Don Don Don Don Don Don

The recent passing of the photographer Don Snyder has created a conundrum.

Those who knew him well, including a number of distinguished artists and photographers, readily state that he was remarkable. He is recalled as an alchemist and magician in the dark room; a master printer and inventive visionary. Don was also a gifted and generous teacher. A guru. There was a vast knowledge of all aspects of the medium from the history of photography, to endless formats and equipment. He knew how to coax and bring to life all of the information embedded in a negative.
 
Despite his originality Don found it difficult to succeed in the business and marketing aspect of the art world and commercial photography. This was particularly true during the more recent decades during which I lost contact. He died without a will leaving vast archives and no resources to properly evaluate and preserve them. A body of work of great value is at risk and represents a quagmire to sort through.
 
Settling the estate and solidifying a complex and daunting legacy looms as perhaps yet another unrealized project. It readily indicates a genius able to focus on the excitement and challenge of creating challenging work but with limited ability to archive, promote, and market it.
 
It would take a dedicated curator and exhaustive research to bring together all of the exhibitions, projects, illustrations and publications that comprised his career. The one ready landmark is the book Aquarian Odyssey in which, curiously, I appear as a nude model, painted silver, in the Green River .
 
Back around Woodstock I frequently visited the Berkshires as one of many guests of the artist/ photographer, Benno Friedman. He was a class or two behind me at Brandeis. While living in New York a friend, Jim Jacobs, took me to the Berkshires for a weekend. That first time I stayed in the belfry of the church/ home of Ray and Alice Brock. It is where that famous Thanksgiving dinner occurred. It resulted in Arlo Guthrie getting busted when he tried to dump the garbage. I returned for Thanksgiving in the church and at Benno’s in later years. It is an ongoing gathering which I no longer participate in.
 
It was an era of love, peace and happiness. We believed in community and the muse Moosh Magik who danced in the embers during visionary nights of color and light. It seemed we could change the world or at least make it more beautiful. Memories of dawn on cold clear winter nights. Alone on the snow covered lawn, listening to the sounds of dogs barking, somewhere in the distant hills.
 
In addition to the main house there are two other smaller cottages on Benno’s property. Don and his wife Mikki lived in one. I remember the summer when she was pregnant with the eldest Deegan and then her brother Ariel.
 
The first time I met  the poet/ photographer, Gerard Malanga, Don photographed us together. He was doing a project that entailed wearing multiple neckties. I never saw the image but Gerard is trying to track it down. It is buried somewhere in an archive, his, or Don’s.
 
While not really a hippie, Mikki was, Don wanted to document the era and its unique sensibility He had an ability to fade in and out of the zeitgeist. In it enough to know the players and ethos yet out of it sufficiently objectively to record its signifiers.
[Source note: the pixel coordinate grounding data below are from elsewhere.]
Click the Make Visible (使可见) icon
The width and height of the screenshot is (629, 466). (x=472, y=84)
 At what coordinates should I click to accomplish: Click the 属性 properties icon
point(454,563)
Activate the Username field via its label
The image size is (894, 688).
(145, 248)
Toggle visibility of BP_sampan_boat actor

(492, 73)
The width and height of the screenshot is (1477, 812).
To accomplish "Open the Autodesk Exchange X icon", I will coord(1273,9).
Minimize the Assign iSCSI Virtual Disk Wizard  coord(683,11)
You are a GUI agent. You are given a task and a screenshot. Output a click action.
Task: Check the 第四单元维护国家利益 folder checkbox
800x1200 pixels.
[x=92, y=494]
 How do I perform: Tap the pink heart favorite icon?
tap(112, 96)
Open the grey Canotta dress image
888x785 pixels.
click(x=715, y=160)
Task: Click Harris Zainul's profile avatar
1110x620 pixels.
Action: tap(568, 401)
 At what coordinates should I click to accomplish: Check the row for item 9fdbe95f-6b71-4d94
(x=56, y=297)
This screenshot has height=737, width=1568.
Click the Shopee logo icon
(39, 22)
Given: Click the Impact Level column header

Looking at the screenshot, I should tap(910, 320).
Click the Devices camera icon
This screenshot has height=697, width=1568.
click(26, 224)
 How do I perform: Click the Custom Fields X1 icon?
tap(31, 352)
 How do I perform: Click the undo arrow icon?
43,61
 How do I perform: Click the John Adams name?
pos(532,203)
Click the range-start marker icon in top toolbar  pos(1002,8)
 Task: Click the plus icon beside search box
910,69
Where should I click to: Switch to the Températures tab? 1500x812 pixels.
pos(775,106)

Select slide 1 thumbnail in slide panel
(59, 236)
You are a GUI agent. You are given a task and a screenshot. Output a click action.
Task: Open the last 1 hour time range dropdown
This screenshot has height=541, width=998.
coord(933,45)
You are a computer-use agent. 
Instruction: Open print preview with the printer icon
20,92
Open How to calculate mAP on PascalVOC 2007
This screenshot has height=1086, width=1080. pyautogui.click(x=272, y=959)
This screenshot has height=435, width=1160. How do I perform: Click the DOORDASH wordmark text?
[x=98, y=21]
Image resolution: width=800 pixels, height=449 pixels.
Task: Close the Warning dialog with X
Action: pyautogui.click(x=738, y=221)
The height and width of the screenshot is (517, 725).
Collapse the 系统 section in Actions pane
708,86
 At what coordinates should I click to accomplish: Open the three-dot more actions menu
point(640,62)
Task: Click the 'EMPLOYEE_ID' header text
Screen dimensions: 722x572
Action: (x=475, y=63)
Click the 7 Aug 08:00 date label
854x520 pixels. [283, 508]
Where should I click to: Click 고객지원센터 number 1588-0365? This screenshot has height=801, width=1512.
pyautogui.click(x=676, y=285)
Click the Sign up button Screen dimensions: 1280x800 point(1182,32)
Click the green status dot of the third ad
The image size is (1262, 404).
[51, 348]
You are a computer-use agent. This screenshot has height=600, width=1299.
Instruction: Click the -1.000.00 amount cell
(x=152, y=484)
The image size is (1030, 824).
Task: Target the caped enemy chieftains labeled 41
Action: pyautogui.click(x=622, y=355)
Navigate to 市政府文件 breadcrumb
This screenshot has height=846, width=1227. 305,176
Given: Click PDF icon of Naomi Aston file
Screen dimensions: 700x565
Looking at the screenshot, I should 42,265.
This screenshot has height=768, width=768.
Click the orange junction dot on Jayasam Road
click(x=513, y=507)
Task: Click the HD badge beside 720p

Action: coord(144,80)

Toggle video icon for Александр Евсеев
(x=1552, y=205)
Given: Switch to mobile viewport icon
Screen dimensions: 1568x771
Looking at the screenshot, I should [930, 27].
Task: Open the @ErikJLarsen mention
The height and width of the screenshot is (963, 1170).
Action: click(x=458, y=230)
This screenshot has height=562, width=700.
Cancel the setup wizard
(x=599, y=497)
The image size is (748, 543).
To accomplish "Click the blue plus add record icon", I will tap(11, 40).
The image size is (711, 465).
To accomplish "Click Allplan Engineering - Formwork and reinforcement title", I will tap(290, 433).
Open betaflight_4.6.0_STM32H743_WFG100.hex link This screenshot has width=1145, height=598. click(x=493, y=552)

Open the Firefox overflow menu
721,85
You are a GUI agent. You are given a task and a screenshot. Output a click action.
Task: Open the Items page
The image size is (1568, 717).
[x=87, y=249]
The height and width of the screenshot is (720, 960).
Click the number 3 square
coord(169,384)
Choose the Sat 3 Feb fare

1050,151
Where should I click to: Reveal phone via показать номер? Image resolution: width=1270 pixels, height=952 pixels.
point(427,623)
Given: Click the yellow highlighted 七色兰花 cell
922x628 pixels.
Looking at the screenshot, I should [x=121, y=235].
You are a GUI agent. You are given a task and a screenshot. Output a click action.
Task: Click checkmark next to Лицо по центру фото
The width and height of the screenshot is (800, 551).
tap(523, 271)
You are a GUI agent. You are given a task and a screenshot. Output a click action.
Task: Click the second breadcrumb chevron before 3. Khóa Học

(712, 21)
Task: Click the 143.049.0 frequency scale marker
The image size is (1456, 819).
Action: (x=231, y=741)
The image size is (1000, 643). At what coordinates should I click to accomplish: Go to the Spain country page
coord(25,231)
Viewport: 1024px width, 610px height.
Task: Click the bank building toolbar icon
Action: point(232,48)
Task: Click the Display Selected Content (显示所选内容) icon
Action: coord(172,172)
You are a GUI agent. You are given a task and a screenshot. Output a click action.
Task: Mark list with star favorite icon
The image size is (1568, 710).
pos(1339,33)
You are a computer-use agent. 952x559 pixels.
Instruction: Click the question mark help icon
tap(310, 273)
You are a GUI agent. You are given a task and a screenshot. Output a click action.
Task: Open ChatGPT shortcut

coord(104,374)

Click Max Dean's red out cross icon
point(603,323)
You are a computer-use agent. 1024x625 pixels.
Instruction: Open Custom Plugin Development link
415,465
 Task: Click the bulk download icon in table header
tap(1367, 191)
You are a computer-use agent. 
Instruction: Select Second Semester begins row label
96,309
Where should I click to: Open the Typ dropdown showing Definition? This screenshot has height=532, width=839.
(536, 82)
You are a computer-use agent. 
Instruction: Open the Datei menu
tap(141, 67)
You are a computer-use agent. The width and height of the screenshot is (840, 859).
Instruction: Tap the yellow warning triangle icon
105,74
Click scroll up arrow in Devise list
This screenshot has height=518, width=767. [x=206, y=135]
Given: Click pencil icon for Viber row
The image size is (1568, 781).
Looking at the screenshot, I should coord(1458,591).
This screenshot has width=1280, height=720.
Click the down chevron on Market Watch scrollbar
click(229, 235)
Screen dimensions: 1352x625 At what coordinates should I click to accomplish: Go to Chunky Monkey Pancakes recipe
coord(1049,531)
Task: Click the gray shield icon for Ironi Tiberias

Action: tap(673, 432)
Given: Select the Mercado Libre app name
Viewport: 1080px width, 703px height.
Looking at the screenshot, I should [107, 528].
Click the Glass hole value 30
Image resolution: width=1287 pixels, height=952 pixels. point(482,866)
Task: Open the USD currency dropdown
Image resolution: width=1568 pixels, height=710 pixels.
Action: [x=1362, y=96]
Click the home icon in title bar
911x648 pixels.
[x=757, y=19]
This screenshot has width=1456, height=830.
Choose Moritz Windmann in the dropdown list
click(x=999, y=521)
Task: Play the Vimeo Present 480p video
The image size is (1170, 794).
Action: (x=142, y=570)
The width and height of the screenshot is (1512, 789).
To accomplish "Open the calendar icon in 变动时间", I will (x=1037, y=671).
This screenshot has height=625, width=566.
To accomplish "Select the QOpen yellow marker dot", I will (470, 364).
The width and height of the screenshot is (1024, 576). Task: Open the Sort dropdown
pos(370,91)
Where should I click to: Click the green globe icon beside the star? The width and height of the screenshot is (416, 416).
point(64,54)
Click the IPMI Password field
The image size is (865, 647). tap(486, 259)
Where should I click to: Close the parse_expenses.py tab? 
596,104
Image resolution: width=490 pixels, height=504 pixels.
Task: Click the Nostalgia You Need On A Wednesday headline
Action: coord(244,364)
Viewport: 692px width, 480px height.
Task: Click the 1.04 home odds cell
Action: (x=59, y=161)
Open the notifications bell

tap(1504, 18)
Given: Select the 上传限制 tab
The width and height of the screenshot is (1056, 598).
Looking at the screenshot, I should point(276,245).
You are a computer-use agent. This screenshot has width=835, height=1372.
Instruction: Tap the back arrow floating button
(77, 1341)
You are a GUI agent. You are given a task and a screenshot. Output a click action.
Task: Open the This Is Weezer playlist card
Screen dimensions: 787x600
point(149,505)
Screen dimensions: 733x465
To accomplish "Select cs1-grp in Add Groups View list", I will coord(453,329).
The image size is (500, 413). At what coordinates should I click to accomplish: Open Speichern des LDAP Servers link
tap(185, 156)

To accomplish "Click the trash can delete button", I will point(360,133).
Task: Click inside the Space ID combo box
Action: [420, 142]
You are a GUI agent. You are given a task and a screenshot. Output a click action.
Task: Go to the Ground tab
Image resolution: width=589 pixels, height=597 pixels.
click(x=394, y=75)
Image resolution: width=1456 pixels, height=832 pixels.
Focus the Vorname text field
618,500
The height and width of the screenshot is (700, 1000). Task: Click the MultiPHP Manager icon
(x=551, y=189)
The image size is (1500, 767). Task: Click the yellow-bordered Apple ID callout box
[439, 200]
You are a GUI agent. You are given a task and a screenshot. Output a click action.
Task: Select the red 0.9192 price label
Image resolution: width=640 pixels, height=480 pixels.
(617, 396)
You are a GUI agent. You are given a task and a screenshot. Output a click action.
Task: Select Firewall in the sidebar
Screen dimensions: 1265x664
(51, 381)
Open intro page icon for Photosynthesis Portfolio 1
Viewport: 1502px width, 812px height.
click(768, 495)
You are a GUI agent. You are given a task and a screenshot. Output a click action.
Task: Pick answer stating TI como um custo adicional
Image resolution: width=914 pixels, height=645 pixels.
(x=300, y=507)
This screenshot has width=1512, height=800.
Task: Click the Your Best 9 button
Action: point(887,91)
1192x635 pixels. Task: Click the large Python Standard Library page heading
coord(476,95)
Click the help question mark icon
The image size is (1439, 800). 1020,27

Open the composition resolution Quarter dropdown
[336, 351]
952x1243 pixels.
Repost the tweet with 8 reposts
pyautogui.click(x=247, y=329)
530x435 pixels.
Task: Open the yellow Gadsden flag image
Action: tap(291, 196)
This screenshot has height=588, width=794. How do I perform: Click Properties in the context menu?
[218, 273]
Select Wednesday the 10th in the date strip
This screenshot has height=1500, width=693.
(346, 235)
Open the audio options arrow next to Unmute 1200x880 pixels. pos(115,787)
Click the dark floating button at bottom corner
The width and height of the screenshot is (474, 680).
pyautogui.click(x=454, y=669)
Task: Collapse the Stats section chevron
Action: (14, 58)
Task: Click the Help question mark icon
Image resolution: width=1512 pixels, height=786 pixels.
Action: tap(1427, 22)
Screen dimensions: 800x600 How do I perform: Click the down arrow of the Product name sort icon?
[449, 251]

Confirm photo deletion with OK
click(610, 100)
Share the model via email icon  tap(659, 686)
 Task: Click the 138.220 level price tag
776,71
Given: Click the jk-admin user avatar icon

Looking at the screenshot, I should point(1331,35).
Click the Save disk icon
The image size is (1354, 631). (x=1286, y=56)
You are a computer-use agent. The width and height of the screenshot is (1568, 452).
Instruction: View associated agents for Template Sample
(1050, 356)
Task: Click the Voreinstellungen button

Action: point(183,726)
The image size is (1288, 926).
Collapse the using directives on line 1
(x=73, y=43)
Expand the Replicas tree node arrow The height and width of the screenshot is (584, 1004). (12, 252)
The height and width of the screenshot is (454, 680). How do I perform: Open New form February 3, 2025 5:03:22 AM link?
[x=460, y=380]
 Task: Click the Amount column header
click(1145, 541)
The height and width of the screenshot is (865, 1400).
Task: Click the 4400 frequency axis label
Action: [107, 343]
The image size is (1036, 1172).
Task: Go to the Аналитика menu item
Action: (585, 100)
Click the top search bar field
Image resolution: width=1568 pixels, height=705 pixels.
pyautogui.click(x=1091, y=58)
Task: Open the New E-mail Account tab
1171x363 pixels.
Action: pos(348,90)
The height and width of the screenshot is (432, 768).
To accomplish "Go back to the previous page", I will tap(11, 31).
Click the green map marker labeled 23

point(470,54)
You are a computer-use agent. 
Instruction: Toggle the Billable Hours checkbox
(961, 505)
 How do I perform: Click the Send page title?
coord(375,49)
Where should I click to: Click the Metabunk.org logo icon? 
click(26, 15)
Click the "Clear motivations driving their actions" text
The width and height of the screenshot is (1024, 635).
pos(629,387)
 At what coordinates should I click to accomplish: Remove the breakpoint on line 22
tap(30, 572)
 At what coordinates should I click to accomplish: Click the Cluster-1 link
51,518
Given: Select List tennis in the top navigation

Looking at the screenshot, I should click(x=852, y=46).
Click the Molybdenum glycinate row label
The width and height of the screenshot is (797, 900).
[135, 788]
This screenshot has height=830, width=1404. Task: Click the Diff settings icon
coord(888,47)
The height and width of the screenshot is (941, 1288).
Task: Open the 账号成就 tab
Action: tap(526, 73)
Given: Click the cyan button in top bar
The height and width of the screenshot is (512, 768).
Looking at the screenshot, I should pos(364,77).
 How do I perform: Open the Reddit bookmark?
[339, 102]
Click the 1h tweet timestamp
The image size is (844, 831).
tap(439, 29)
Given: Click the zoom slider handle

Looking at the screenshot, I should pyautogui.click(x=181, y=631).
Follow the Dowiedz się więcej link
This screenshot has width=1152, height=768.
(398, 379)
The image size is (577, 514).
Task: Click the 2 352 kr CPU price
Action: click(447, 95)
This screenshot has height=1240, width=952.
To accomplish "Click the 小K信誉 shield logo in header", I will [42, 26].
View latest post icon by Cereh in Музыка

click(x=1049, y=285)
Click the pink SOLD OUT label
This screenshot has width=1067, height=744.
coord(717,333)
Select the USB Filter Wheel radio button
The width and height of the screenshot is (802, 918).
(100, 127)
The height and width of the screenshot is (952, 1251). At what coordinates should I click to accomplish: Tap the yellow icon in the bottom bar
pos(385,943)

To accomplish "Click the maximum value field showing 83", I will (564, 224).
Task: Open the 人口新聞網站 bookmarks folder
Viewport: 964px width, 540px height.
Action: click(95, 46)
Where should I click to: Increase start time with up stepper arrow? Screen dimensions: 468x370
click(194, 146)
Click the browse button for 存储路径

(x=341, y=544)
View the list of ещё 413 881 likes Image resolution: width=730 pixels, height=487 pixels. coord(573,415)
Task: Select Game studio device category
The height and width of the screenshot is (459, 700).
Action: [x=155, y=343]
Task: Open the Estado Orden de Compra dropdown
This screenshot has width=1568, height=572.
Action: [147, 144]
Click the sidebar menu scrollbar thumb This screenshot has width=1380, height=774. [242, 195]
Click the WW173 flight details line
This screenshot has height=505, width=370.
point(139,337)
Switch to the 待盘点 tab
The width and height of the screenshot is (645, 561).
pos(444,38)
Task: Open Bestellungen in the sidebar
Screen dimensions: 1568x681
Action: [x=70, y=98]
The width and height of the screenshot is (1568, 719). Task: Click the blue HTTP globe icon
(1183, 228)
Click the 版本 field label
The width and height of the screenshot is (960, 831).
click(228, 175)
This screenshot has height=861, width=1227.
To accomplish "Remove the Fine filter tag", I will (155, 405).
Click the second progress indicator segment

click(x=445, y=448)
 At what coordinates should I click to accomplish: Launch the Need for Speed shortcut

Don always seemed to have ideas for projects. He was the first person I knew to use a fisheye lens. Of course it quickly became a cliché. But he was on top of all the new gizmos and chemicals. There was a frenetic curiosity and experimentation.

Much of my involvement was serendipitous. Like Woody Allen a lot of times I just showed up. Such as  when Arthur Penn was shooting Alice ’s Restaurant in the church. Our friends were working as extras on the set. There was also a Terry Southern film with Stacy Keach that was in production. That weekend my girlfriend Arden Harrison and friend Jim Sillen were used as extras in End of the Road (1970). I was miffed to be passed over.

Playboy did a story that was largely unflattering to the scene. The late Liza Condon took exception to being characterized as a “bony beaked German scientist type.” I did a cover story for the Boston Herald Traveler Sunday Magazine.

There was another story called “Alice’s Breast Flaunt” that ran in a super market tabloid. Everyone thought I wrote it. Not true. There was a similar scandal when scabs took over the Cambridge Phoenix, before The Real Paper. A story ran that I was accused of writing. Again, not true.

Don was shooting a project. He asked me to participate. Behind  graphic designer Jerry Martin’s house there was access to a bit of the Green River. As secluded private property we often went nude swimming. The river wasn’t deep enough to swim but you could cool off and sun bathe.

There was some silver body paint and Don smeared it on me and another couple. We cavorted as water sprites while Don shot from the river bank. I can remember him smiling like a satyr and working from different angles.

Like a lot of what he shot the film went into the freezer for several years. It was expensive to process color film.  So the color was fresh and rich when he later lined up a publisher. I looked it up on line and Aquarian Odyesey is now a rare book that sells for more than a hundred bucks. My copy is signed.

On another occasion I was around when Benno was shooting illustrations for the Alice’s Restaurant Cook Book. That’s me and some friends with an apple in my mouth in the chapter on Stuffing. Being in that book impressed the heck out of my writer friend Dennis Metrano. Oh well.

When Matuschka e mailed me that Don died I called Gerard. I asked them both to contribute to an obituary. For similar reasons both were reluctant to add to this report. As close friends they were being drawn into a difficult situation. The emotions that entails were too daunting to write on him with any objectivity. At least for now. Gerard did pull together what follows. There has been an exchange of complex and emotional e mails with Matuschka but nothing usable. There were other suggestions of those who knew Don and might contribute. There have been e mails but no results.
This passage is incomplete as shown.